Many hunters who are not farmers were also against it, Gregory said.
“The older generation of hunters is against it. The younger seems to be for it,” he said.
Despite growing opportunities to hunt, a neurological disease — chronic wasting disease or CWD — spreading through wild deer herds across the country has caused many hunters to re-evaluate their commitment to the sport, according to a Penn State food safety specialist.
The disease is especially growing in Blair and Bedford counties according to the Pennsylvania Game Commission, which has designated the region as a Disease Management Area.

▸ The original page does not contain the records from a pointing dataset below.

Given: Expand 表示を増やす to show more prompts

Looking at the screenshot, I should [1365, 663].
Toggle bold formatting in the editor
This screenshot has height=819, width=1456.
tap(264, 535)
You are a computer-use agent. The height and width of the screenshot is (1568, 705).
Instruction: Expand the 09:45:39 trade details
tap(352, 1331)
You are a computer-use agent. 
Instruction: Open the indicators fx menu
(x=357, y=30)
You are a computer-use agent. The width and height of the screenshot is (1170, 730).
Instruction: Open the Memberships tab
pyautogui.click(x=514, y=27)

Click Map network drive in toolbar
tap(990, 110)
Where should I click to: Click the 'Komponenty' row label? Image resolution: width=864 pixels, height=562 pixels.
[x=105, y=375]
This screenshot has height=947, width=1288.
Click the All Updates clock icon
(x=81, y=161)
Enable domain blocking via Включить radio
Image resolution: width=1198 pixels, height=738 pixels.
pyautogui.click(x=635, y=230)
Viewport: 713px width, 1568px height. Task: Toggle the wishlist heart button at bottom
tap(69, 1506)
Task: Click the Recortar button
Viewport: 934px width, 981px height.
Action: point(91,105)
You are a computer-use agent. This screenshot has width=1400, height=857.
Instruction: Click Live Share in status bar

Martin Bucknavage, Penn State senior extension associate in food science, issued a statement encouraging hunters not to let the disease hold them back from keeping tradition.
Bucknavage said he understands their concerns about the disease, which is always fatal to deer and elk but has not infected humans. However, he suggests there is a lot of confusion about the food-safety threat the disease poses.
“To date, according to the Centers for Disease Control and Prevention, no chronic wasting disease infections have been reported in people,” Bucknavage said. “But if your animal tests positive for CWD, do not eat meat from that animal.”
The CDC recommends that people do not eat meat from animals that test positive for CWD.
“People can continue to enjoy deer hunting and be safe if they follow guidelines set by the Pennsylvania Game Commission,” a statement from Bucknavage read. “And, if they take a deer inside disease management areas in the state, they should have it tested for the disease before consuming venison.”